Dr. Pecora asked Lorentz and Sophomore Nate Samuli to join the team this spring to help carry the momentum of the program next year.

Lorentz said they shared the lunchroom activity with the other schools at the training. While the larger schools thought it was a great idea, they didn’t think it would work because of multiple lunch periods.

“I think it is pretty cool that we have such a small school that we can do something like that,” said Lorentz.

At the training, the students on the team identified the biggest difference between larger schools and SSHS is academic pressure to success versus social issues.

Miller said at the larger schools there is academic and pressure from home to be at the top of their class. In Montana everyone is accepted into a college.

“The pressure to get into a college isn’t as big and a lot of Montana kids don’t have the huge goals of going to an Ivy League school because their parents didn’t do it. I think our view of success is different and generally we are more laid back in Seeley,” said Miller. “I think their idea of success is going to college and becoming a doctor. Ours is you don’t have to go to college to be successful. We understand there are different ways to be successful and be happy with life.”

Miller said the spring training provided more ideas and things the group can do. He liked the idea that involved my hands-on projects as the test versus having the test following the project.

“When you do [a project] with a group of people and everyone is trying to solve a problem, that is where you really learn. You aren’t going to learn as much from a paper test because that is just memorization and making sure you get a good grade. The goal was to make [the project] the test and observe how the students learn and what they do. Everyone will have their own part and do something different, as long as they contribute to the group that is how they are getting it done,” said Miller.

The team decided they will start meeting monthly with Miller as the student leader until he graduates. Lorentz will fill the student leader role next year.

“It was really nice to hear [from the Challenge Success leaders] that we are the ones that make a difference. It’s nice to hear because, although we hear that sometimes, often the adults usually have the final say,” said Lorentz.

The team brought in Empower Montana that worked with SSHS to promote acceptance and diversity. They did several activities that helped students see what they had in common and identifying things that are said about various groups that the groups don’t like and how they cope with that.

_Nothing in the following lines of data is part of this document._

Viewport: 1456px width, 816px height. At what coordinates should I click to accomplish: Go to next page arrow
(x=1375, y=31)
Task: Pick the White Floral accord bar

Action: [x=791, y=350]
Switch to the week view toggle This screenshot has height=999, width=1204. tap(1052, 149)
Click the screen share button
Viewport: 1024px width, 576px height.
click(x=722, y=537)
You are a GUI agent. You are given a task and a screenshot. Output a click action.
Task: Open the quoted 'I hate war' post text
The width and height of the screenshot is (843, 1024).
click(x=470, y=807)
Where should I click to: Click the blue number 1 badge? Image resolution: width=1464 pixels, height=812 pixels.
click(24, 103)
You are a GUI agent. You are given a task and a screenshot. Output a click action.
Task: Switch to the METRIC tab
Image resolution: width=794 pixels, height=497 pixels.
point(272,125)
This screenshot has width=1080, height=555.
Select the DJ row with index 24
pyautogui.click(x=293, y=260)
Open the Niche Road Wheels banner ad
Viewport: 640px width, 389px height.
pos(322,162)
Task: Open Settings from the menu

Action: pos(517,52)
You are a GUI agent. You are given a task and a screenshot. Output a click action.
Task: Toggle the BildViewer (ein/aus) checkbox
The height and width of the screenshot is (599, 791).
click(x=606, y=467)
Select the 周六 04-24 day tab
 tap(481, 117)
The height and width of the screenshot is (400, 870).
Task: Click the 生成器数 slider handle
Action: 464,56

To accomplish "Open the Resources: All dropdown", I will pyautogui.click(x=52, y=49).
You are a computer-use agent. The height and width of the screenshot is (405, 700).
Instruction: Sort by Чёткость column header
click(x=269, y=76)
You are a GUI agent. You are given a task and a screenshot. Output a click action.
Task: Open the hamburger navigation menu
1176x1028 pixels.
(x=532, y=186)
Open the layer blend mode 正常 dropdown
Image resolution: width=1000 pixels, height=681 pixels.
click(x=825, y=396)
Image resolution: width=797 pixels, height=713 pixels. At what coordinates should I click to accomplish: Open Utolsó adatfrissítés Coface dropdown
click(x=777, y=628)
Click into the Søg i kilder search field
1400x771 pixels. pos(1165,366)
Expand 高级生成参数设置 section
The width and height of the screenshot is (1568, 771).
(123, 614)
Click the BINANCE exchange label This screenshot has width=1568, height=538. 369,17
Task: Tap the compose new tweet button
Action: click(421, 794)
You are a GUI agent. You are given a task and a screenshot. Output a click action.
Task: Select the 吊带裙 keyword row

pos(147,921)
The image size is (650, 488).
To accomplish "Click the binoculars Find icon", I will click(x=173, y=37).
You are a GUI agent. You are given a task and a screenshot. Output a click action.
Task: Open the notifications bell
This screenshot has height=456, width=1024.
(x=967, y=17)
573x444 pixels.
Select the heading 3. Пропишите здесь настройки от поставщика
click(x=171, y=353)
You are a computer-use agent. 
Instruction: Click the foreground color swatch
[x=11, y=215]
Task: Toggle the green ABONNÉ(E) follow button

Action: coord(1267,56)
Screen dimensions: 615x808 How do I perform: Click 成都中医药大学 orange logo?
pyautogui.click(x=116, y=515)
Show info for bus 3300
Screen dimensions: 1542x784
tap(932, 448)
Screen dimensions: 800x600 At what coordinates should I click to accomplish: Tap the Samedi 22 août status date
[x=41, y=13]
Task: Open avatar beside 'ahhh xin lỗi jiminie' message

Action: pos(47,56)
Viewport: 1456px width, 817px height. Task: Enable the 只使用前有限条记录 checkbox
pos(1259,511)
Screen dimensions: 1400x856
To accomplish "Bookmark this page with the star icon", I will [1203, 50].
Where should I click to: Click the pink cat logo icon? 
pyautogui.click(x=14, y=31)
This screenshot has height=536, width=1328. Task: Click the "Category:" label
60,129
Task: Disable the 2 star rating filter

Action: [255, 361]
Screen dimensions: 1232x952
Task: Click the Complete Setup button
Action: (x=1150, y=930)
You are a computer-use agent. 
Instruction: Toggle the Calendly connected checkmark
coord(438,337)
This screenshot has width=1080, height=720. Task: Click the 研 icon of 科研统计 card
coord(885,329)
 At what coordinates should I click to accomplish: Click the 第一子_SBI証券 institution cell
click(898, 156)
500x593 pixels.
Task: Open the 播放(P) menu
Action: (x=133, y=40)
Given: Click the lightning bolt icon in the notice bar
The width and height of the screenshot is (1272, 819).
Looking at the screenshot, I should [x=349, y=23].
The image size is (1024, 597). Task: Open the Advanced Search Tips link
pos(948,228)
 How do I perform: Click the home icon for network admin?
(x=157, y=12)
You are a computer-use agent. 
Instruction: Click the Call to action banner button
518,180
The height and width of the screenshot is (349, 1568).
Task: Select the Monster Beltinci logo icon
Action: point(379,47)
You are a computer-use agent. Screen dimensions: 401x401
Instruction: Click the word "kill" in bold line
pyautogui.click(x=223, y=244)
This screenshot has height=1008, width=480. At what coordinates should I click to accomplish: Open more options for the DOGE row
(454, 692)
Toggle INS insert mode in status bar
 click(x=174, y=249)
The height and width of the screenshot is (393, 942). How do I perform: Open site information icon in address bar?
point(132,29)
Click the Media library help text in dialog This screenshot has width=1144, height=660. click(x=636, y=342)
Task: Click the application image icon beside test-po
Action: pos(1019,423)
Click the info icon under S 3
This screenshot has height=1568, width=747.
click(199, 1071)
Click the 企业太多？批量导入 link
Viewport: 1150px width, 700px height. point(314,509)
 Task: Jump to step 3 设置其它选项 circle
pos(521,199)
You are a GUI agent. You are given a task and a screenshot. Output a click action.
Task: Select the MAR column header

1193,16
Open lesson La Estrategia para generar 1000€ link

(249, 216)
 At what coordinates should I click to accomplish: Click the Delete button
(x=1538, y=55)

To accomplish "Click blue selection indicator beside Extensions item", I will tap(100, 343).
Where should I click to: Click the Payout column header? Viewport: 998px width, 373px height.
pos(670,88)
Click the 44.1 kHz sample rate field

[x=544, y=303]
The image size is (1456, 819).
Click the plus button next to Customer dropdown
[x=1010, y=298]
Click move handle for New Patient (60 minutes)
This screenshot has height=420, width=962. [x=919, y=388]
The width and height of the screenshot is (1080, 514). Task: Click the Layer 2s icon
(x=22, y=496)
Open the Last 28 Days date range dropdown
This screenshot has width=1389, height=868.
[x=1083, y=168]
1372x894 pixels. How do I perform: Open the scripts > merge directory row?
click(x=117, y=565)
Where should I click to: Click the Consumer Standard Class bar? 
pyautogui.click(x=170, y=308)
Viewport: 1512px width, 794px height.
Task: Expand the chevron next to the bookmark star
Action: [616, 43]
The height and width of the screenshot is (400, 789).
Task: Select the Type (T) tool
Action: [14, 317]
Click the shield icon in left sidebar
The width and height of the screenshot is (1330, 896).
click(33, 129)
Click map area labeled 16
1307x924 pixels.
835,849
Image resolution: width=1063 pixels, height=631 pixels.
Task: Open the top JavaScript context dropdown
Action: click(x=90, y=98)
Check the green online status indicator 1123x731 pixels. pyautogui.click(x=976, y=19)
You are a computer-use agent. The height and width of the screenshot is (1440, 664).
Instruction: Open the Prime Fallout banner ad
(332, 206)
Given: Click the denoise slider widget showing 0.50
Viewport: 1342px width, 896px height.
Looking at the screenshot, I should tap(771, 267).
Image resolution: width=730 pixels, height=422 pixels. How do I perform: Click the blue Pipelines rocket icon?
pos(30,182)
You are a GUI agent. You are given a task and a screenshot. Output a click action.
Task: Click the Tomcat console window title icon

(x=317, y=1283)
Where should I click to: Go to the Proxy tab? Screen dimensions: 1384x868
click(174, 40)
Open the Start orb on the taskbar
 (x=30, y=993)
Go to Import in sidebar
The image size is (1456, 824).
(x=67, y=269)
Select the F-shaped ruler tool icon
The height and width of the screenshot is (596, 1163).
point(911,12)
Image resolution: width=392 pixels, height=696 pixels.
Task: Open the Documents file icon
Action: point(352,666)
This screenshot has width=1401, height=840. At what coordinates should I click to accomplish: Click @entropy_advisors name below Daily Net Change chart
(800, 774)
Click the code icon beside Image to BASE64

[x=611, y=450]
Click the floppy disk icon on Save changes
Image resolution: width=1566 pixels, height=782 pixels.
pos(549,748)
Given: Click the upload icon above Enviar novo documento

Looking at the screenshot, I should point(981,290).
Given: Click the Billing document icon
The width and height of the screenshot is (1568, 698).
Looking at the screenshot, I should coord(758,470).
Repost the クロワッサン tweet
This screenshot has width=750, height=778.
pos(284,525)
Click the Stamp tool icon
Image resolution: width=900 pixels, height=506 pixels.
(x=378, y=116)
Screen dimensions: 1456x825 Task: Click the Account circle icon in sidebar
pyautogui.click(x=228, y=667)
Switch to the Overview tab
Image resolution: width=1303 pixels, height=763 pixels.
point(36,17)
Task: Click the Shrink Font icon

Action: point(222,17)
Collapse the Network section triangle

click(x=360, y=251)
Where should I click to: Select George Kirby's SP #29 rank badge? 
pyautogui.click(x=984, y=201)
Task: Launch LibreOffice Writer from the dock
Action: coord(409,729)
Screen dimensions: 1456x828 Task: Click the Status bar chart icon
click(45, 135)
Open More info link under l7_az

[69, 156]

“It showed that the groups always had something in common even though they might not be the same at all,” said Miller. “Everyone realized that we do have more in common than previously thought. We can actually be friends. We may not hang out all the time but we don’t have to butt heads all the time because we have more in common.”

Lorentz hopes to focus more on student buy-in next year. She said there were students that were resistant to the lunchroom activities because they didn’t want to be pushed out of their comfort zone.

“If we can have everyone understand that this is going to improve everything and it’s not just like someone coming in and telling everyone what to do. We are trying to address problems [that have been identified at SSHS] and work with everyone.”

The team has agreed to do a better job of informing the rest of the students about what they are doing and why they are doing it. Lorentz also feels the formal meetings will help because they can invite students so they can become a part of it.

“I think, overall, kids have become more accepting,” said Miller. “Doing the Empower Montana project, the video and the table project I think people think about what they say before they say it. It doesn’t seem like something that would be very noticeable but you can see it just walking through the hallways. It’s not as hostile of an environment.”